His story is one made for TV.

Von Holzhausen grew up on the American east coast and attended Syracuse University in the field of Industrial Design. He was an exceptional art student and eventually found his way to the Art Center College of Design in Pasadena, Calif.

After that, von Holzhausen worked as an assistant chief designer with a team at Volkswagen in the United States, designing the Audi TT coupe and VW Concept One, which became the New Beetle.

But his most interesting break would come with General Motors after von Holzhausen moved from VW to GM’s design studio in Los Angeles, Calif.

In 2001, the Pontiac Solstice two-seat roadster was a pet project of GM product czar Robert Lutz. Shortly after joining GM in September of 2001, Lutz told design chief Wayne Cherry to create a Pontiac roadster concept car for the Detroit Auto Show, only a few months away. Lutz wanted to infuse Pontiac with a vehicle that would represent the soul of a race car at a reasonable price and he wanted a driveable concept ready in 15 weeks, about two months quicker than a typical concept vehicle.

The call went out to the designers at GM. They called it a sketch-off.

“Keep it simple, pure and beautiful and it will be easy to love,” Lutz told the GM designers.

“I actually decided to throw this particular sketch into the running at the last minute,” von Holzhausen said. “It was actually based on a coupe I sketched a while ago and thought it might look good as a roadster, so I thought I’d give it a go.”

The sketch was worked into a full-sized clay model in the California studio within two weeks. Designers, using knives, made changes with the help of computer models and von Holzhausen was constantly in the foreground telling them what he wanted.

By January it was on stage in Detroit.

“An incredibly gratifying moment in my life,” he says.

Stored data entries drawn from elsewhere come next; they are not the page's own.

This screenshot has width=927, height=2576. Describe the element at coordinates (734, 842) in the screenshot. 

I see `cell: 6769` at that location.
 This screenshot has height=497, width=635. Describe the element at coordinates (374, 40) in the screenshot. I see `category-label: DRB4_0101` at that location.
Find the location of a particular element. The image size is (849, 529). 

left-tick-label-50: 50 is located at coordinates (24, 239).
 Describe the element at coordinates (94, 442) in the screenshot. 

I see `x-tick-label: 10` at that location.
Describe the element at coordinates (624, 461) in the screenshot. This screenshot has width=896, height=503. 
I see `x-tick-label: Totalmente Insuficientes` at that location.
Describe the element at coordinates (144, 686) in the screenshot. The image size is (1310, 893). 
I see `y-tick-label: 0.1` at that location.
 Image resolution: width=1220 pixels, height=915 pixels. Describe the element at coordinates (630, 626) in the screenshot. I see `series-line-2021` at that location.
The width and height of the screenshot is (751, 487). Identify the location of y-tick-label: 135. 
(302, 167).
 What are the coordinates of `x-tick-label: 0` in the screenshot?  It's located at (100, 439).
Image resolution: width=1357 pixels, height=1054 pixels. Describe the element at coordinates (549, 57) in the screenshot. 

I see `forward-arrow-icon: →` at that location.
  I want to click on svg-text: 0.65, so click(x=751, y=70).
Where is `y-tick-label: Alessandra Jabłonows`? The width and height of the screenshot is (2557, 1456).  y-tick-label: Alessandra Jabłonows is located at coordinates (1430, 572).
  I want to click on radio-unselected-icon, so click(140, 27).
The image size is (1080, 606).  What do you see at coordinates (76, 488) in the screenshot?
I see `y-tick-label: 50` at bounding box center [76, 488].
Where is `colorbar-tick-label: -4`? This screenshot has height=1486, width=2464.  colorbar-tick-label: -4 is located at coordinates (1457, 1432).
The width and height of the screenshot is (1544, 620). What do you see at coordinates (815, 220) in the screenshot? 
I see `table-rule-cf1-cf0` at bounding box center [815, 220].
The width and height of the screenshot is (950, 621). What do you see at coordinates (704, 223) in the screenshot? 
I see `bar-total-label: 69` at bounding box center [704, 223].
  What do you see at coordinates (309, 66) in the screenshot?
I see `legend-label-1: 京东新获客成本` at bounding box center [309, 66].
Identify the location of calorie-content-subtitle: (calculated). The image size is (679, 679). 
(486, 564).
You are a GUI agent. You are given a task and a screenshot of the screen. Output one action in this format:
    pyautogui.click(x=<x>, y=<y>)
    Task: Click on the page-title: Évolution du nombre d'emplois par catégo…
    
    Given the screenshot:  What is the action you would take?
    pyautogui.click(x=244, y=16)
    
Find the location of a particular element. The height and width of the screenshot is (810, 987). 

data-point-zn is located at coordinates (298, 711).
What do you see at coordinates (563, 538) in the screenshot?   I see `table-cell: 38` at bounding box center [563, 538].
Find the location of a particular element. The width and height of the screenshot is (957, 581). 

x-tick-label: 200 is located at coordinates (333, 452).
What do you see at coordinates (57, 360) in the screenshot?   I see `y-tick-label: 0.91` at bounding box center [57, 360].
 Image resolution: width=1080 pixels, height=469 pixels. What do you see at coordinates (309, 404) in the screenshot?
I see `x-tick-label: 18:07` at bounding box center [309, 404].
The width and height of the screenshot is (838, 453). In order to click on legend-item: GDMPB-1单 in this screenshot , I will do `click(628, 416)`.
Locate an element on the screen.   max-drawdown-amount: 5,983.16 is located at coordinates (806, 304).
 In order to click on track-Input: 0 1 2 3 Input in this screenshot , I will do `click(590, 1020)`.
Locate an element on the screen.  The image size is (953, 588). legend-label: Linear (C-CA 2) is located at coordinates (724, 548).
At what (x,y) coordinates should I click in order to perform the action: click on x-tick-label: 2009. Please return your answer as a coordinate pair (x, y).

But it was only beginning.

Using his influences of Jaguars and Ferraris from the 1950s and 1960s as his guide, von Holzhausen moved on to developing other impressive vehicles, including the Sky, a two-seat roadster that some say is even more gorgeous than the Solstice.

His talent did not go unnoticed.

Less than six weeks after the Sky hit the turntable in January, 2005, he became the design director for Mazda North American Operations.

“It’s difficult when you lose any designer,” GM design chief Ed Welburn said at the Chicago auto show, just after the departure. “But this is a real problem in our business and one that, unfortunately, we have to live with all of the time.”

In his new position, von Holzhausen is responsible for overseeing the design and development of all vehicles for Mazda in North America.

“Franz brings years of innovative design expertise to our team,” said Robert Davis, senior vice president of product development and quality at Mazda’s North American operations. “We anticipate great things from him.”